(Textauszug):
Grundregel 1: Kontext

  Hat Gott „geruht“ oder „fortwährend gewirkt“? Nach dem Schöpfungsbericht im 1. Buch Mose hat Gott am siebten Tag „von all seinem Werk geruht“. Wieso sagte Jesus dann im Johannesevangelium, dass Gott „bis jetzt fortwährend gewirkt hat“? Aus dem Zusammenhang im 1. Buch Mose wird klar, dass sich Gottes „Ruhen“ insbesondere auf seine materiellen Schöpfungswerke bezieht (1. Mose 2:2-4). In Johannes 5:17 sprach Jesus dagegen von anderen Werken Gottes. Dazu gehören zum Beispiel die Inspiration der Bibel und seine Fürsorge für die Menschheit (Psalm 20:6; 105:5; 2. Petrus 1:21).

Grundregel 2 und 3: Sicht des Autors und die damalige Zeit

  Wo hat Jesus den Blinden geheilt? Im Lukasbericht liest man, er habe ihn geheilt, „als er sich ... Jericho näherte“. Im Parallelbericht im Matthäusevangelium heißt es dagegen, dies sei passiert, „als sie ... aus Jericho hinauszogen“. Außerdem ist hier von zwei Blinden die Rede (Lukas 18:35-43; Matthäus 20:29-34). Beide Berichte sind lediglich aus verschiedenen Blickwinkeln geschrieben und ergänzen sich in Wirklichkeit. Lukas konzentriert sich in seiner Schilderung ganz auf den Mann, mit dem Jesus direkt sprach, während Matthäus mehr Wert auf die genaue Zahl legt. Interessanterweise war Jericho damals eine Doppelstadt. Wie Archäologen herausgefunden haben, gab es nämlich eine alte (jüdische) Stadt und eine neue (römische) Stadt, die etwa eineinhalb Kilometer voneinander entfernt lagen. Wahrscheinlich hat Jesus dieses Wunder genau dazwischen gewirkt.

(Inhalt des Datensatzes):

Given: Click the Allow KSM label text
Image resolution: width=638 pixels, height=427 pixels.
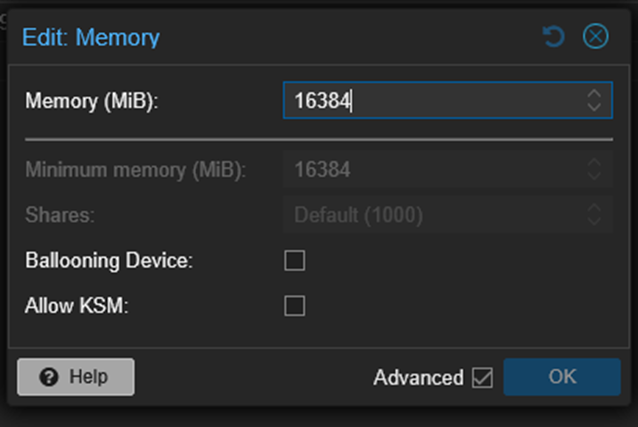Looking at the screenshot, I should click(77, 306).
---
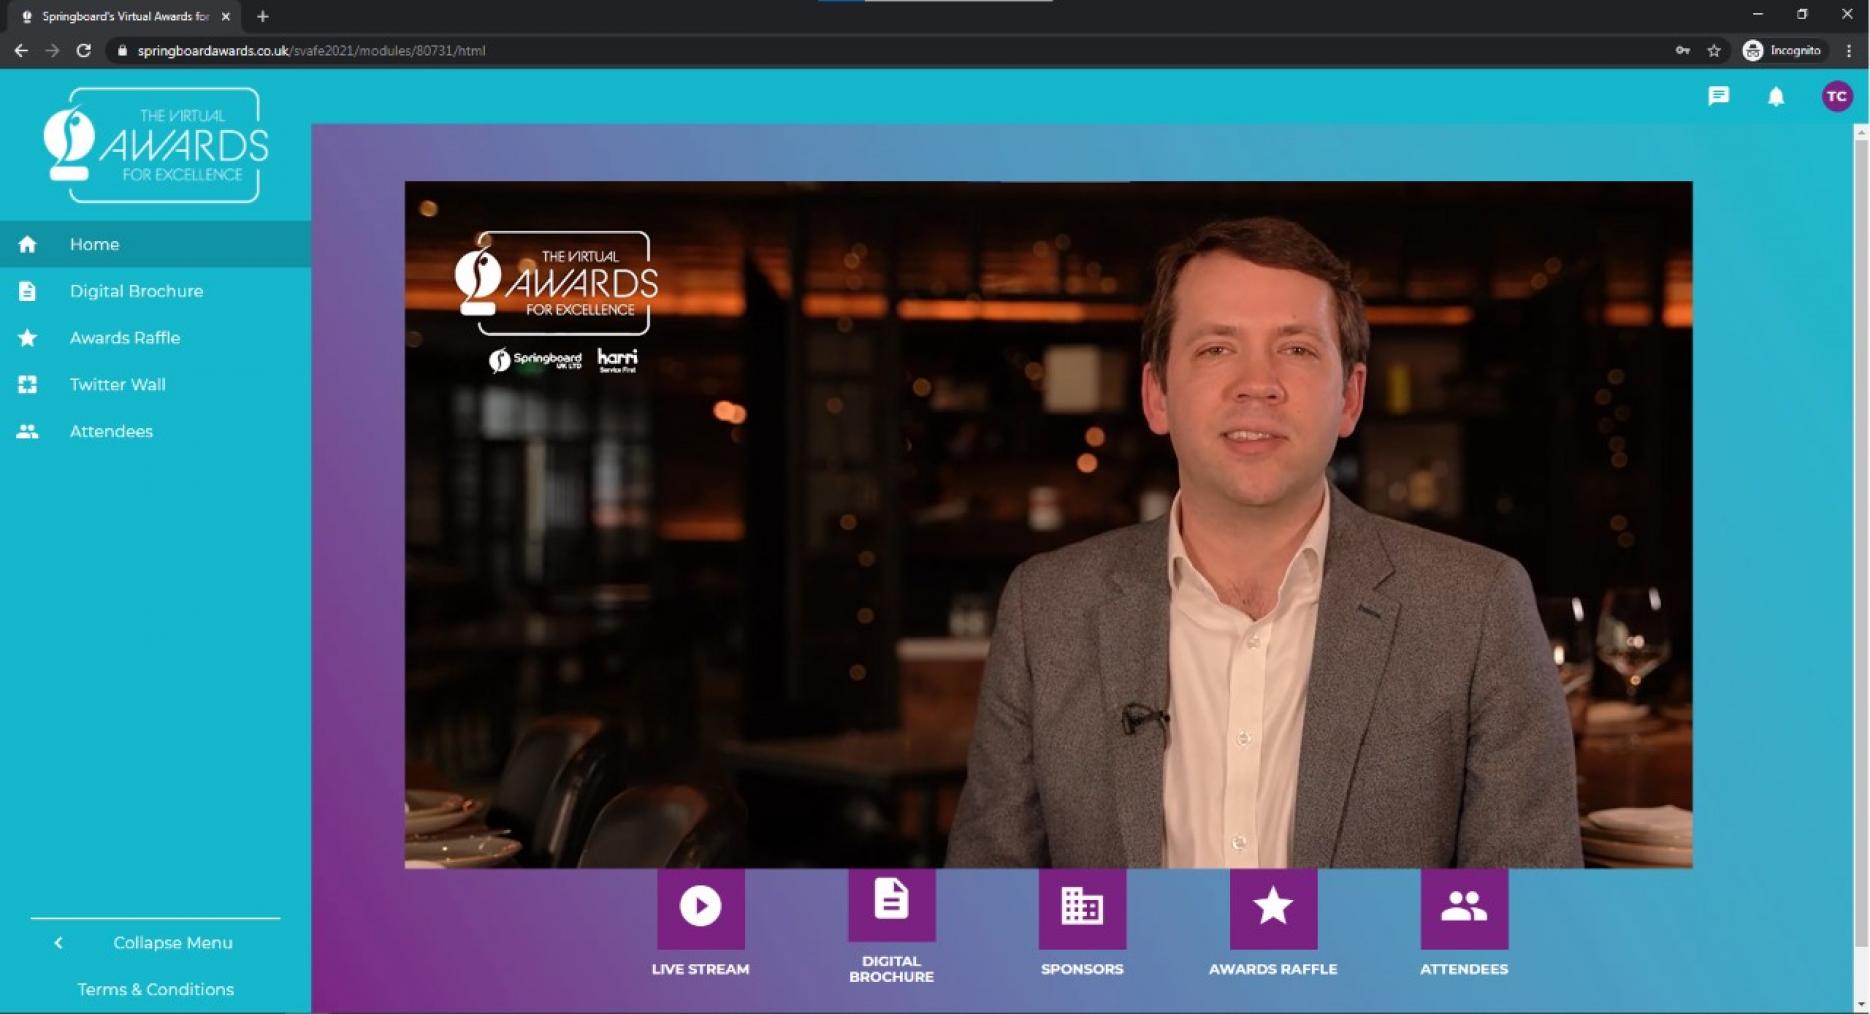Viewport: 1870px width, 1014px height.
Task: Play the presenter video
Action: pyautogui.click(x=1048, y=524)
...
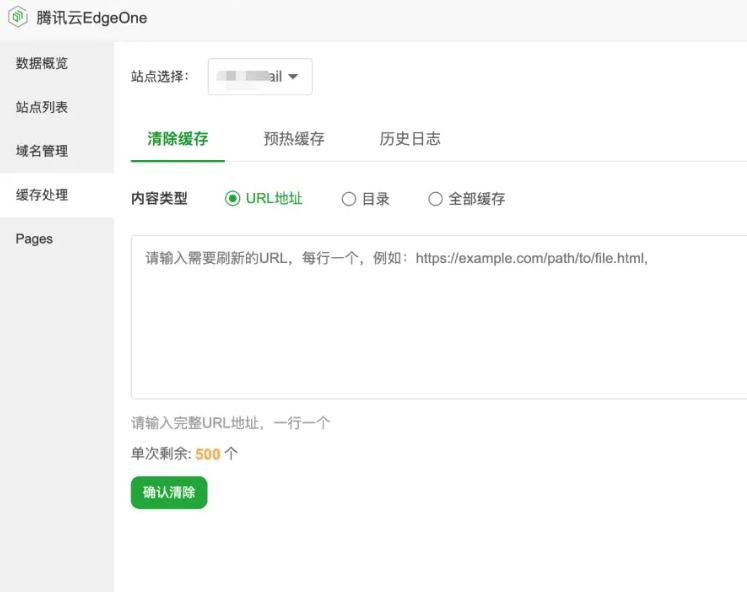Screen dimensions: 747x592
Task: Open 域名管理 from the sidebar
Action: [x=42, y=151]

(Aufgabenstellung): Gib aus dem Textauszug über Bibelauslegung alles von „Wo hat Jesus“ bis hinunter zu „genau dazwischen gewirkt.“ wörtlich wieder. Das Material stammt aus einer anderen Quelle.

(Lösung):
Wo hat Jesus den Blinden geheilt? Im Lukasbericht liest man, er habe ihn geheilt, „als er sich ... Jericho näherte“. Im Parallelbericht im Matthäusevangelium heißt es dagegen, dies sei passiert, „als sie ... aus Jericho hinauszogen“. Außerdem ist hier von zwei Blinden die Rede (Lukas 18:35-43; Matthäus 20:29-34). Beide Berichte sind lediglich aus verschiedenen Blickwinkeln geschrieben und ergänzen sich in Wirklichkeit. Lukas konzentriert sich in seiner Schilderung ganz auf den Mann, mit dem Jesus direkt sprach, während Matthäus mehr Wert auf die genaue Zahl legt. Interessanterweise war Jericho damals eine Doppelstadt. Wie Archäologen herausgefunden haben, gab es nämlich eine alte (jüdische) Stadt und eine neue (römische) Stadt, die etwa eineinhalb Kilometer voneinander entfernt lagen. Wahrscheinlich hat Jesus dieses Wunder genau dazwischen gewirkt.